7.6  Independent Contractors. The parties shall be independent contractors under this Agreement, and nothing herein will constitute either party as the employer, employee, agent or representative of the other party, or both parties as joint venturers or partners for any purpose.

7.7  Government License. If any user of the Software or Documentation is a department, agency or other entity of the US Government, then use, duplication, reproduction, modification, release, disclosure or transfer of the Software and Documentation is restricted in accordance with FAR 12.212 for civilian agencies and DFAR 227.7202 for military agencies.  The Software is commercial computer software and the Documentation is commercial computer software documentation, and their use is further restricted in accordance with the terms of this Agreement.

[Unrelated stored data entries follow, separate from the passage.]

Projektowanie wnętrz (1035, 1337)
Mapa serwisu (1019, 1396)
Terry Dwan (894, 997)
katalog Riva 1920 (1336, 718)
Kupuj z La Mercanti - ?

7.8  Acknowledgment. Customer acknowledges that (a) it has read and understands this Agreement, (b) it has had an opportunity to have its legal counsel review this Agreement, (c) this Agreement has the same force and effect as a signed agreement, (d) Proxisoft requires identification of the Customer before issuing this license and (e) issuance of this license does not constitute general publication of the Software, Documentation or any other Confidential Information.